**Challenge**
Reproduce the listing below word for word, leaving out the pictures.

**Data shown**
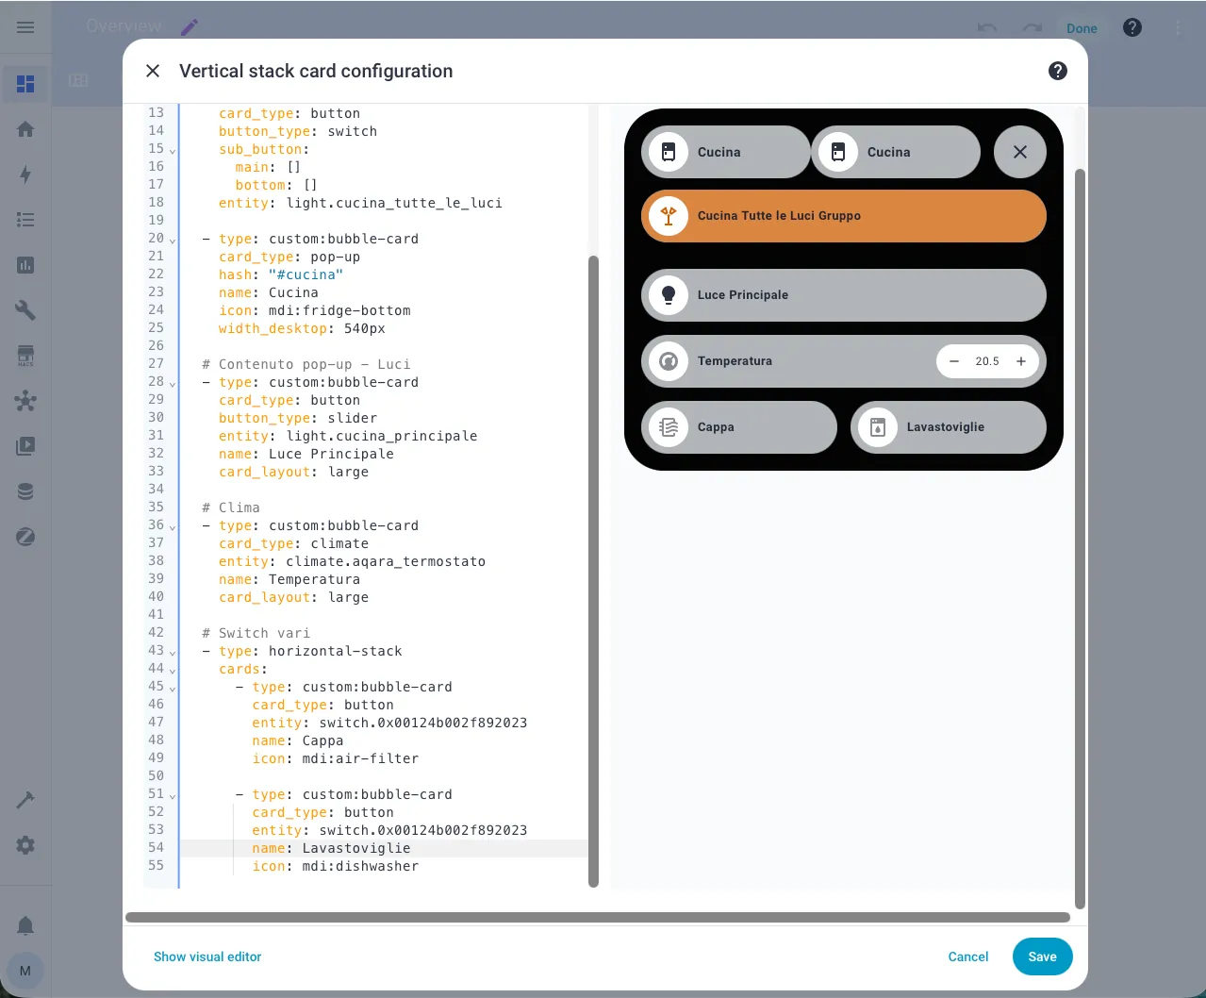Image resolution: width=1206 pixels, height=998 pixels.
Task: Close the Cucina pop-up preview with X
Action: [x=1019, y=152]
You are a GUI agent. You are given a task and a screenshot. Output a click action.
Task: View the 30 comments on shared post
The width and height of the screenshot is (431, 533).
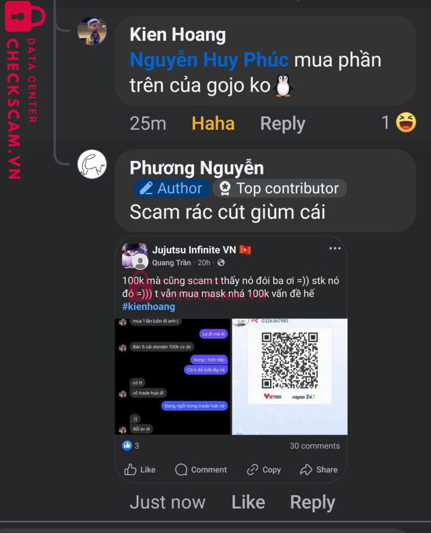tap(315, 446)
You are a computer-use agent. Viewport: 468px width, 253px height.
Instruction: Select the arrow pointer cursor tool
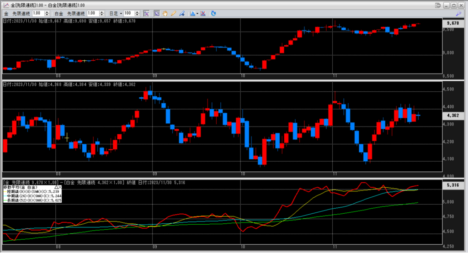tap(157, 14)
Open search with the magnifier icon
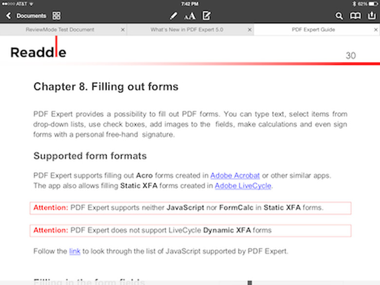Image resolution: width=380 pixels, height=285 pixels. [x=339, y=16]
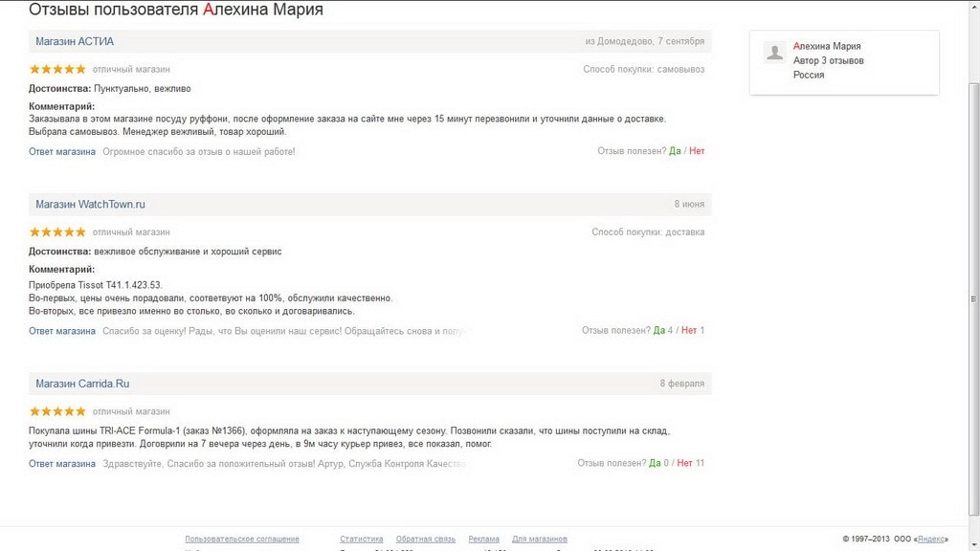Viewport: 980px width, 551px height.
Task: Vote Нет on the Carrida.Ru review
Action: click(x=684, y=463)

**Answer to this problem**
Image resolution: width=1206 pixels, height=998 pixels.
Task: Close the Cucina pop-up preview with X
Action: [x=1019, y=152]
You are a GUI agent. You are given a task and a screenshot. Output a click action.
Task: View the 30 comments on shared post
The width and height of the screenshot is (431, 533).
tap(315, 446)
You are a computer-use agent. Viewport: 468px width, 253px height.
Instruction: Select the arrow pointer cursor tool
tap(157, 14)
Open search with the magnifier icon
Image resolution: width=380 pixels, height=285 pixels. [x=339, y=16]
Viewport: 980px width, 551px height.
Task: Vote Нет on the Carrida.Ru review
Action: click(x=684, y=463)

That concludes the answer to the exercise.